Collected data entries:

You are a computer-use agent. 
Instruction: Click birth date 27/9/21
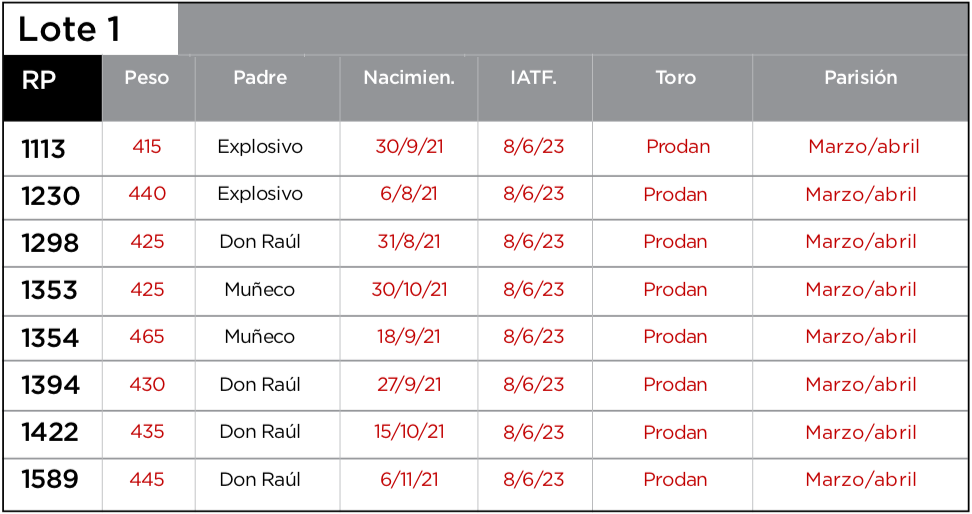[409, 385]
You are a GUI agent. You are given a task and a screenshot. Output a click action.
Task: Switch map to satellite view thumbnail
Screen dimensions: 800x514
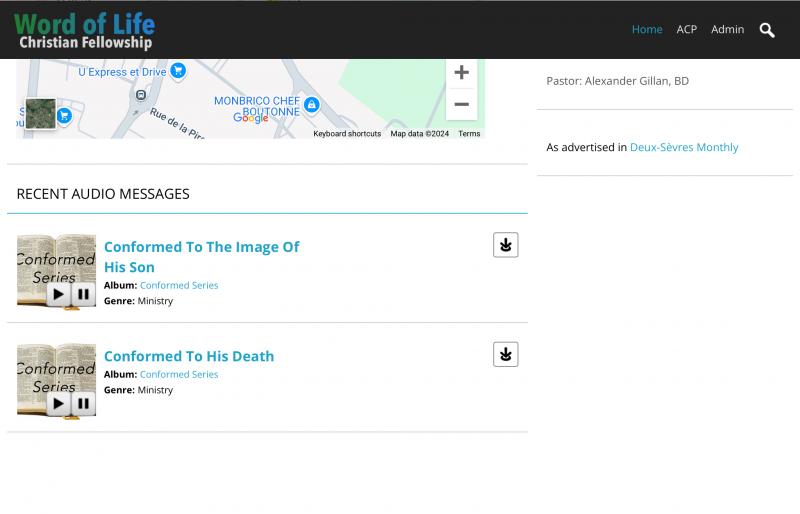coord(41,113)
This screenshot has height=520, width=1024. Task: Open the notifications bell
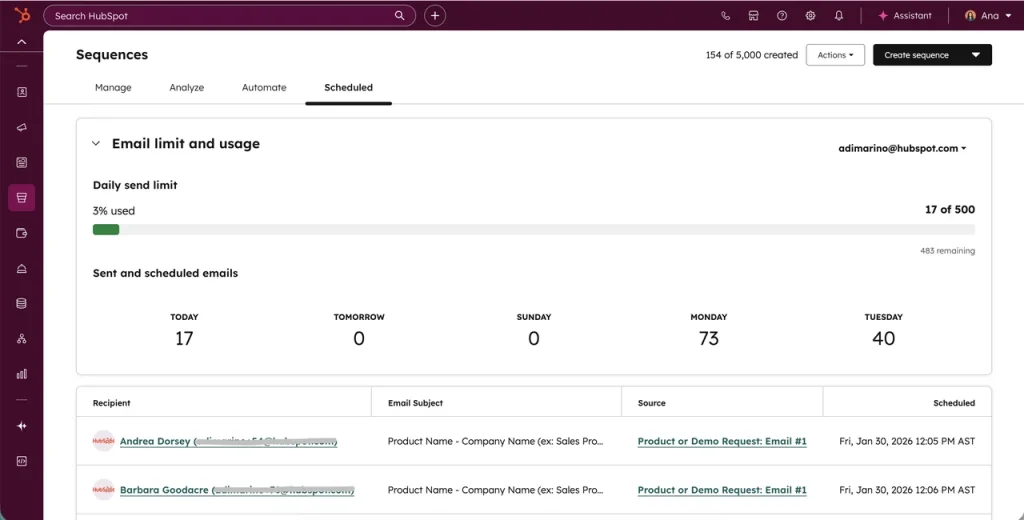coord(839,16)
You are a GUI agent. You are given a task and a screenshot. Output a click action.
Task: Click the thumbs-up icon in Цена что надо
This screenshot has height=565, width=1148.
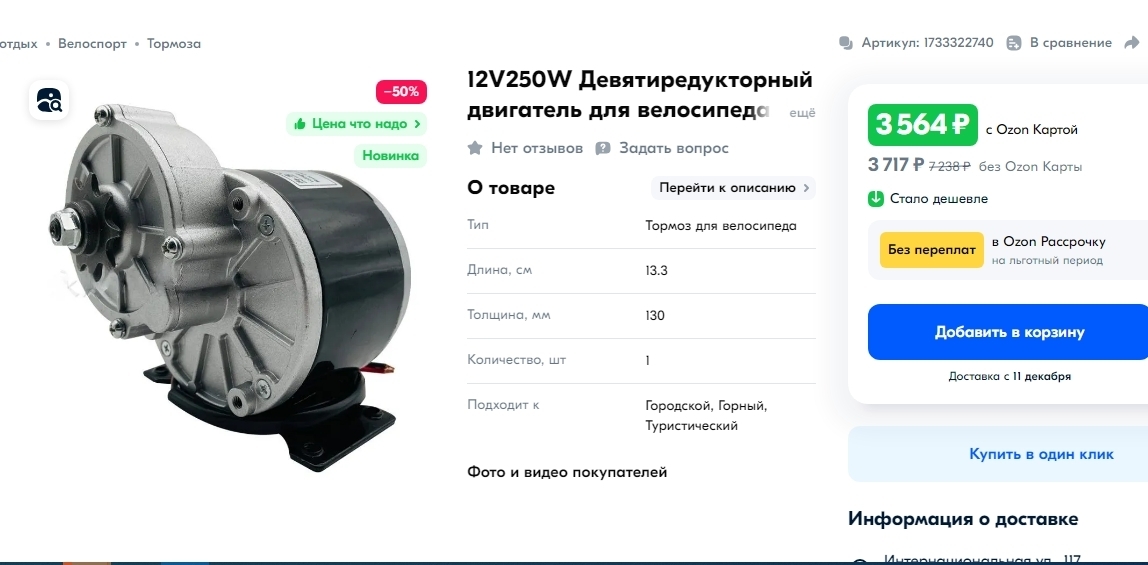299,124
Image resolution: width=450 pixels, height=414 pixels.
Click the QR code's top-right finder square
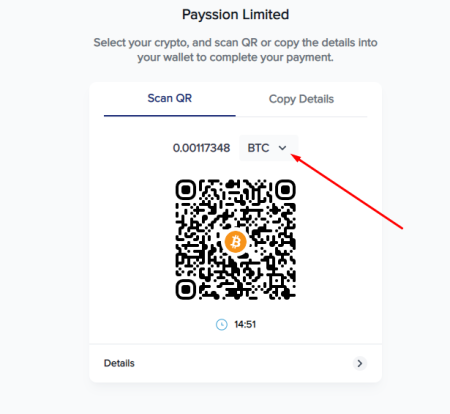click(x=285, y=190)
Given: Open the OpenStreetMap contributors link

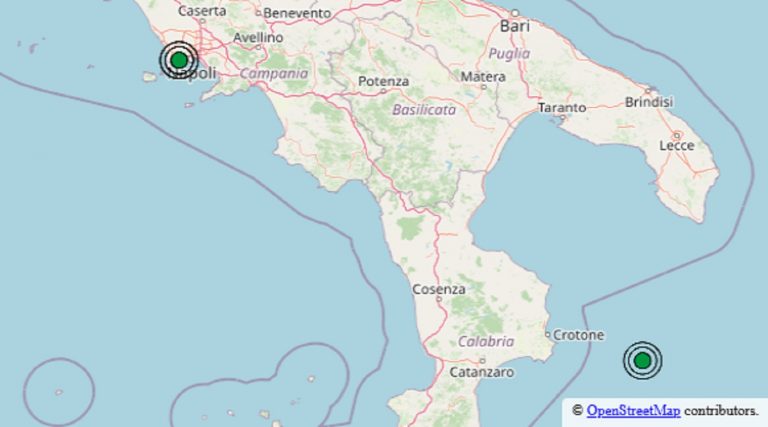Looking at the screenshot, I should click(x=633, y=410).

Task directions. Without any pictures, please reproduce the full set of entries.

Solution to the problem.
You are a computer-use agent. 
Instruction: Click birth date 27/9/21
[409, 385]
You are a GUI agent. You are given a task and a screenshot. Output a click action.
Task: Switch map to satellite view thumbnail
Screen dimensions: 800x514
coord(41,113)
This screenshot has height=520, width=1024. Task: Open the notifications bell
coord(839,16)
You are a GUI agent. You are given a task and a screenshot. Output a click action.
Task: Click the thumbs-up icon in Цена что надо
This screenshot has height=565, width=1148.
299,124
Image resolution: width=450 pixels, height=414 pixels.
Click the QR code's top-right finder square
click(x=285, y=190)
Given: Open the OpenStreetMap contributors link

Looking at the screenshot, I should click(x=633, y=410).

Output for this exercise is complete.